**Entries taken from a collection**
======

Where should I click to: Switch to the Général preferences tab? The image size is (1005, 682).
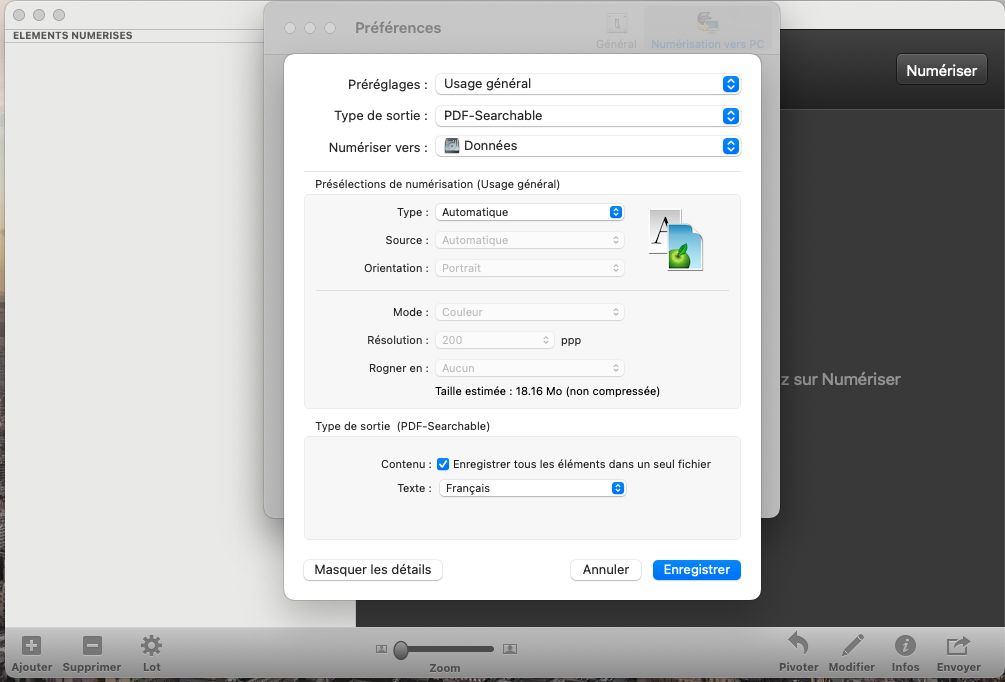615,27
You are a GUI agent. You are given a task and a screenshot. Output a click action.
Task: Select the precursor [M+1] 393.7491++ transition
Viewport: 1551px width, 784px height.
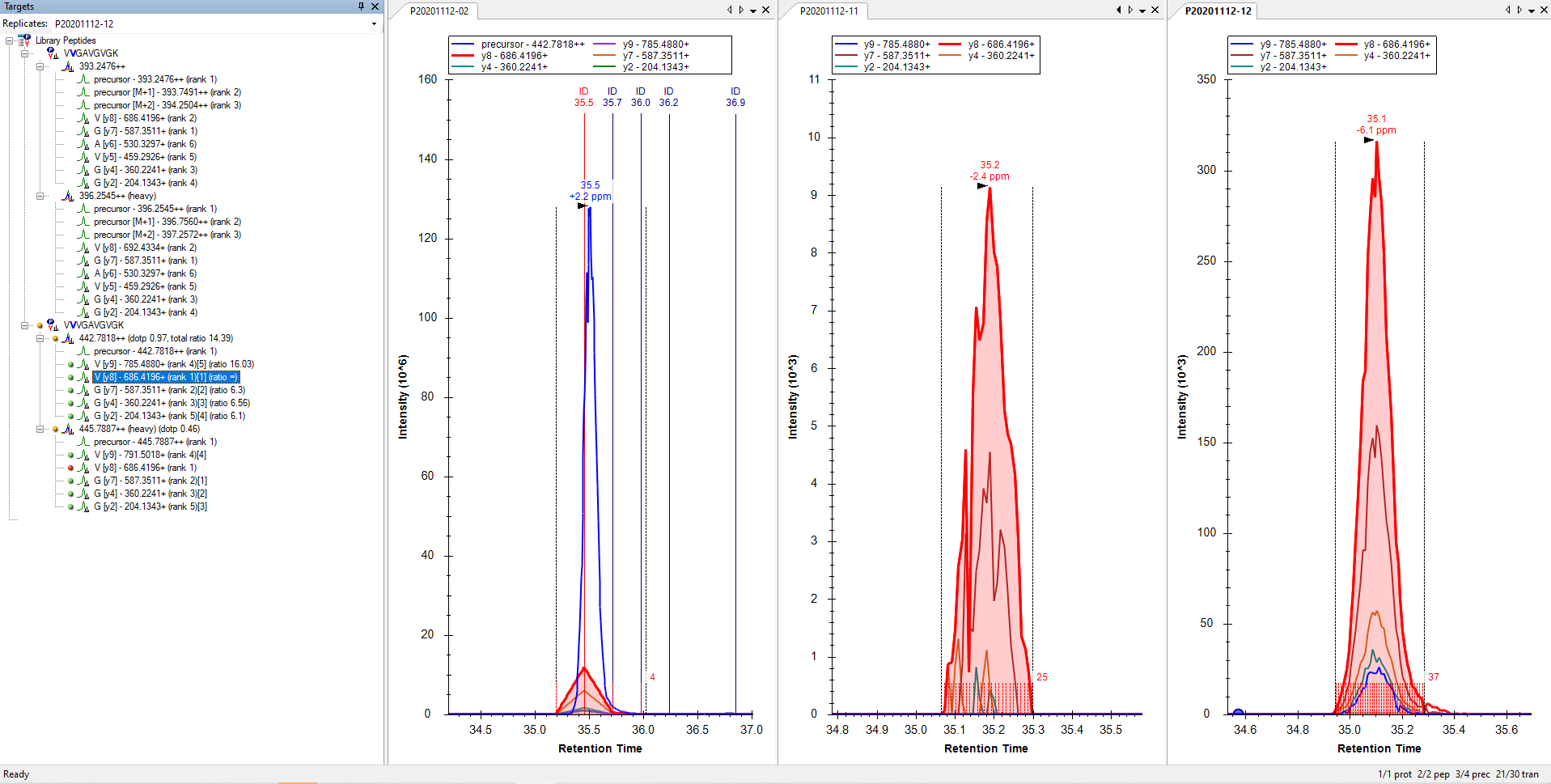tap(167, 92)
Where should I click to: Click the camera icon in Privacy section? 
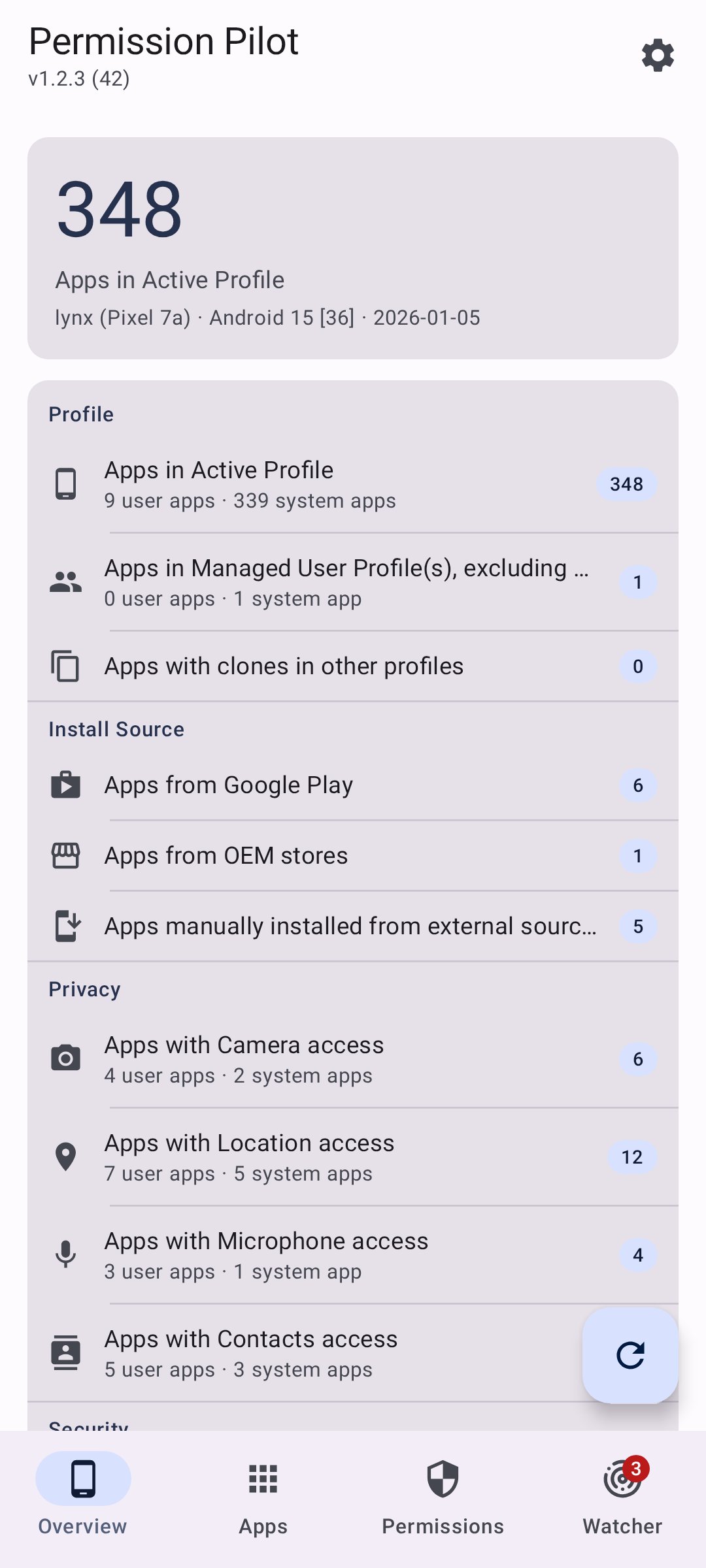65,1058
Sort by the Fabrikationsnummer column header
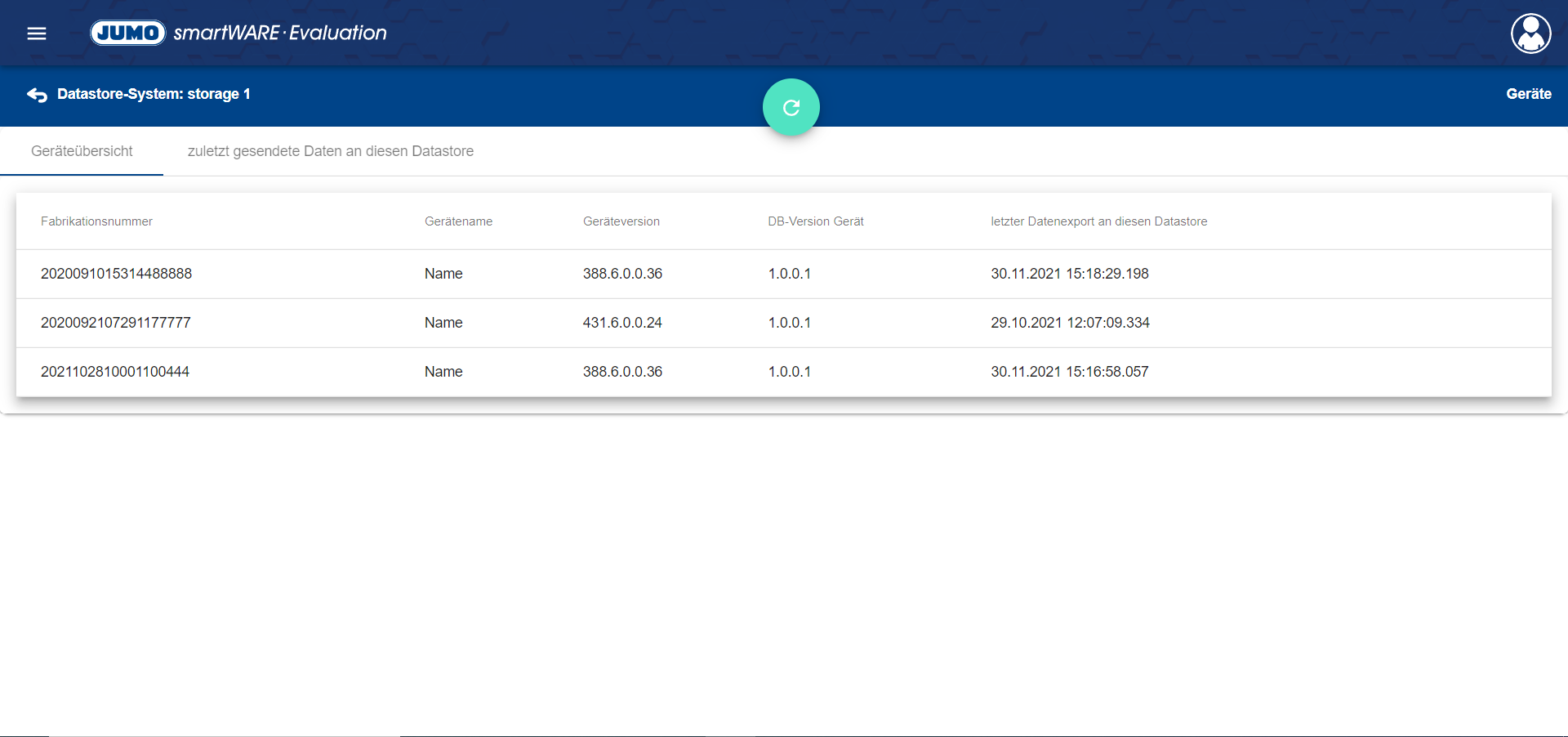The image size is (1568, 737). click(x=96, y=221)
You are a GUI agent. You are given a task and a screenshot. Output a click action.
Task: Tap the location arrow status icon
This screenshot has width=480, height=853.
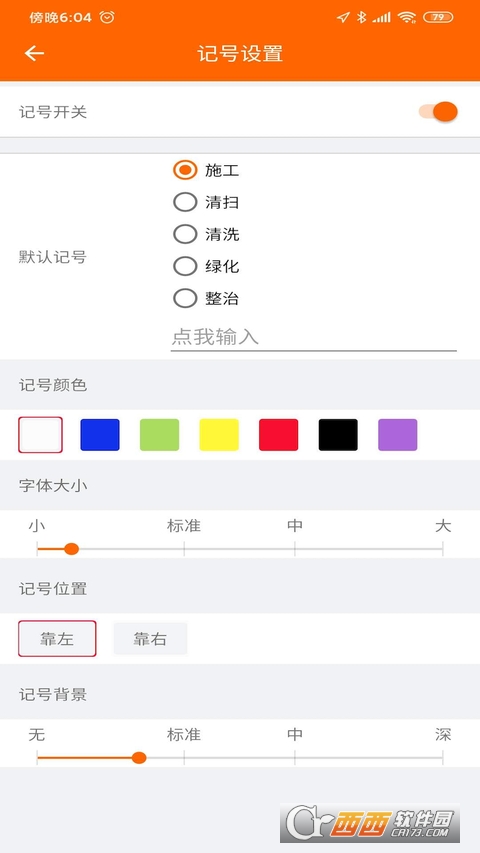342,17
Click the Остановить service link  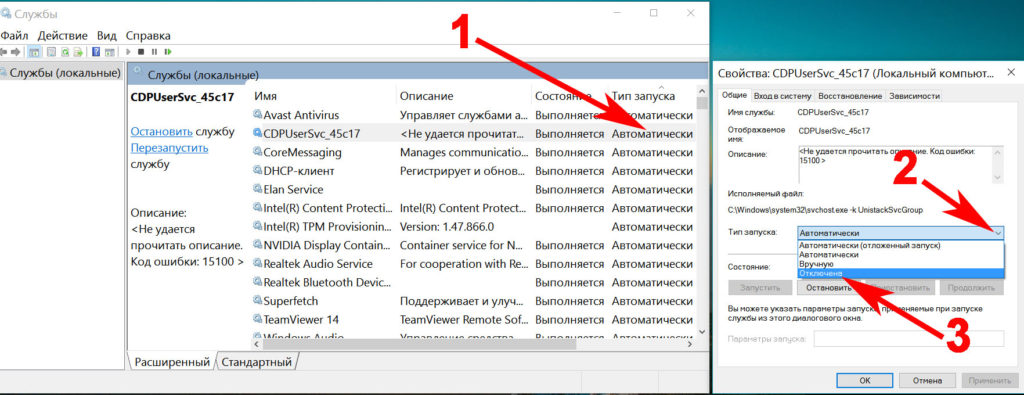click(161, 131)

======

**YOUR TASK**
Please set down exactly the lines from the first line of the data above through the line with "Task: Select the", both included, leaving out the pictures.

**RESPONSE TO THE TASK**
Where should I click to: Switch to the Général preferences tab? The image size is (1005, 682).
615,27
You are a GUI agent. You are given a task and a screenshot. Output a click action.
Task: Select the precursor [M+1] 393.7491++ transition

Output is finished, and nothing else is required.